The alternative, though, is no less intimidating. If couples don’t want to be long-distance but do want to keep dating, they can either take the plunge and move in together, or sacrifice the company of other friends to create an exclusive quarantine partnership between their two households. Both indicate a pretty serious dedication to a relatively new, perhaps even still vaguely defined, relationship—and the person who suggests such drastic measures runs the risk of alarming or overwhelming their new partner. Coronavirus protocols “are forcing people to talk about that commitment question earlier than they might otherwise,” Johnson said. For some, it may be too much too soon.

Certainly, not all dating relationships that began just before the pandemic have been casualties of it. Steven, 31 (who asked to be identified only by his first name to avoid being recognized by people who know him professionally), started seeing someone who lived in the neighborhood adjacent to his in Brooklyn right before stay-at-home orders went into effect. Both parties have been careful about minimizing their exposure to the virus, he told me, limiting their interactions to FaceTime and attending virtual events together (such as a sake-tasting webinar, in which samples were delivered to attendees ahead of time). Earlier this month, they made their relationship official, and last week, Steven and his now-girlfriend hung out together in person for the first time since March, at a six-foot distance, in her neighborhood.

Laura, 18 (who also asked to be identified only by her first name to protect her privacy), was initially worried when we spoke in March that the guy she’d just started seeing on her college campus would forget about her or begin flirting with someone else after classes were canceled and students were sent home. Two weeks ago, she made the three-hour drive from her home in Pennsylvania to meet his whole family. (Because he lives in a small town where few places are crowded, Laura said, they forwent any social-distancing measures at his home—but spent a large chunk of their time together outdoors.)

“I’ve never been a long-distance person,” Laura told me, but “talking on the phone was the thing that really made me feel like, Okay, yes, we can do this.” She enjoyed his conversation, she said, and was surprised to find that she felt close to him even without seeing him. When we spoke in late May, she told me that he had plans to come visit her family and stay overnight.

Not everyone has been so lucky, however. As the weather gets warmer and some states lift their restrictions on places such as public parks and restaurants, single people getting to know each other—carefully and at a distance, perhaps at restaurant-patio tables or on picnic blankets or at the beach—will soon become a familiar sight again. But plenty of those singles will still be privately nursing the heartache of having lost touch, or momentum, with a promising partner during quarantine.
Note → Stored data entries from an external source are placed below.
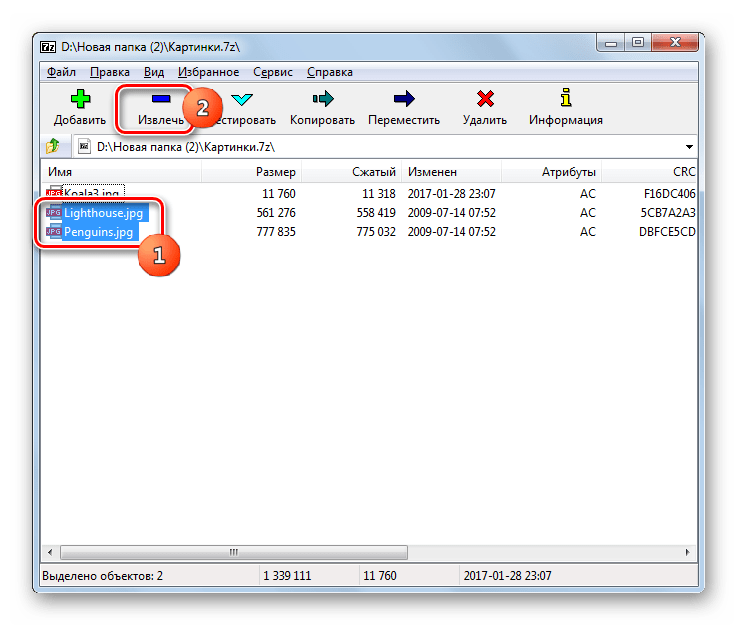Click the green plus Add icon

coord(79,99)
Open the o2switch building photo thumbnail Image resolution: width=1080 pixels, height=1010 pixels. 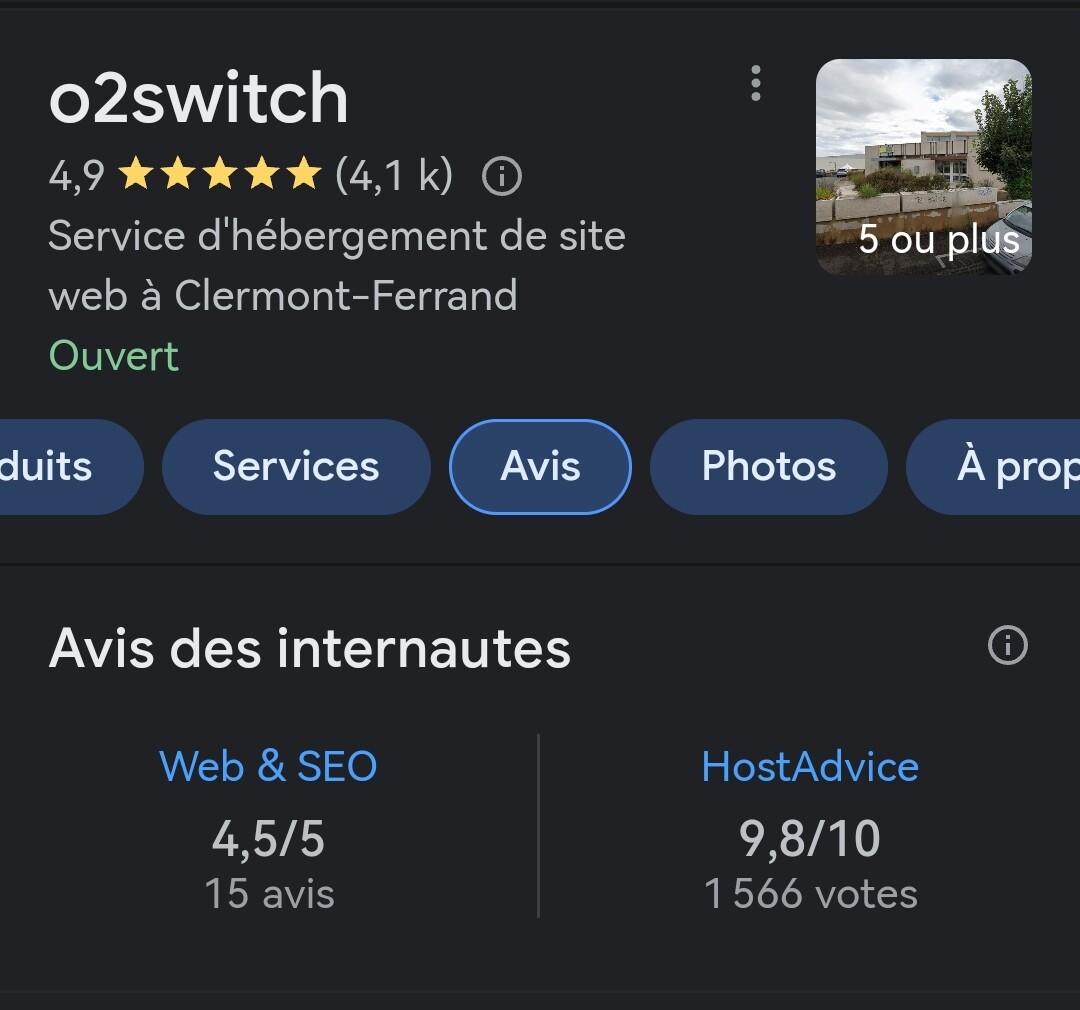(x=924, y=167)
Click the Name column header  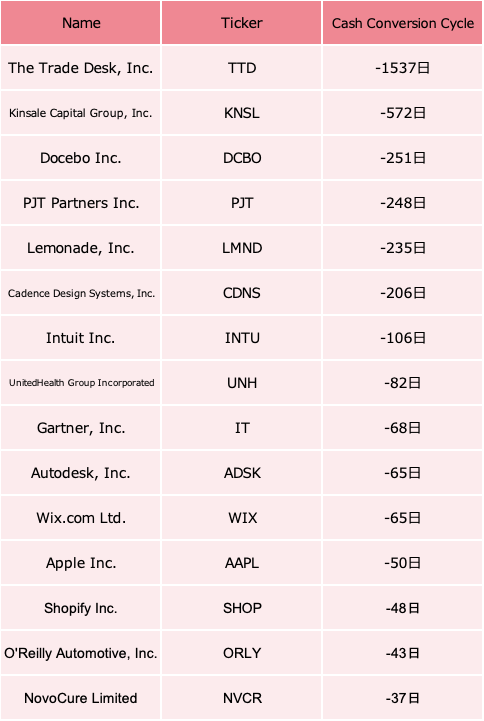(x=80, y=23)
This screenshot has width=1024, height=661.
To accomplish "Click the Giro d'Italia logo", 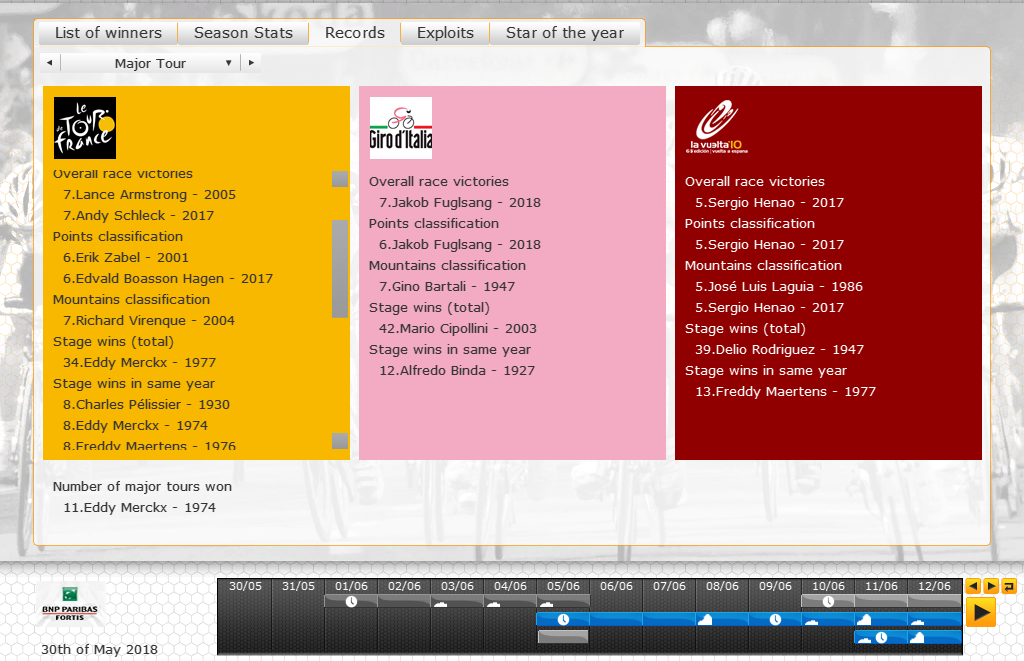I will pyautogui.click(x=400, y=128).
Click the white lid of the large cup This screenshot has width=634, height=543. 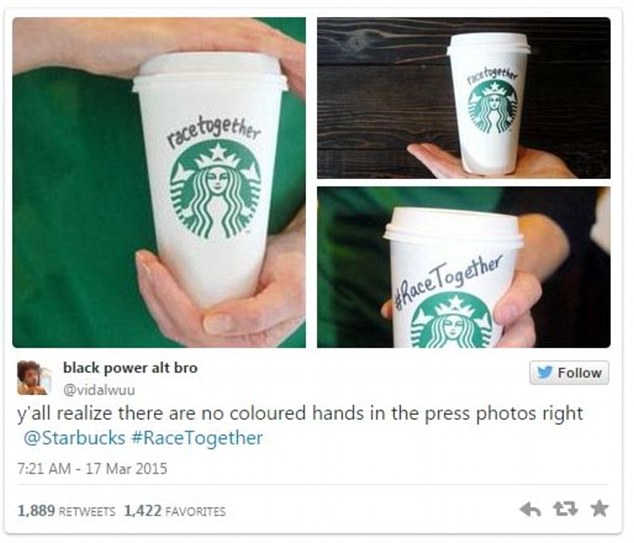(x=210, y=72)
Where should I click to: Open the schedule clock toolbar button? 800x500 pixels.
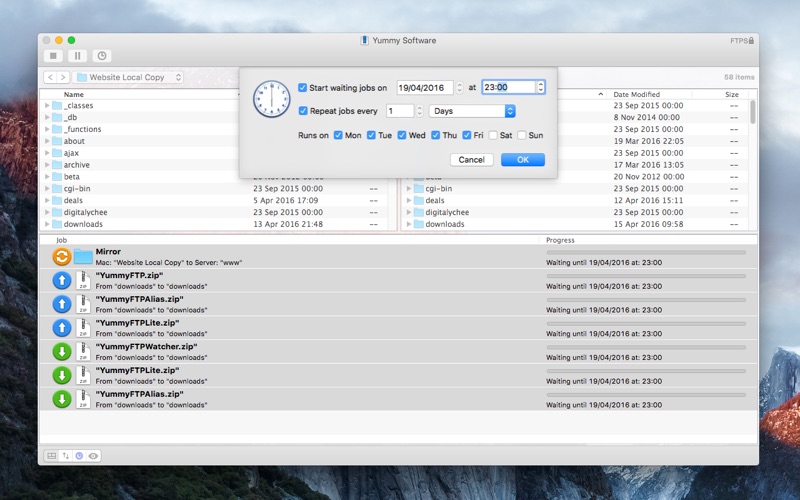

Magallanez and O’Donovan-Zavada, when we spoke, were both resigned to the notion that their pre-pandemic prospects had faded into the past, and were ready to start meeting new people after restrictions are fully lifted in their areas. Still, others hang on to the hope of reigniting their old flames. Barcelo told me he’ll be ready and waiting to see his Bumble match again whenever his social life is finally back to normal. “I’d like to see where it goes, once this is all over and it’s safe to spend time with somebody,” he said. “It’s something I’m definitely not going to just let die off.”

Ashley Fetters is a writer based in New Jersey, and a former staff writer at The Atlantic.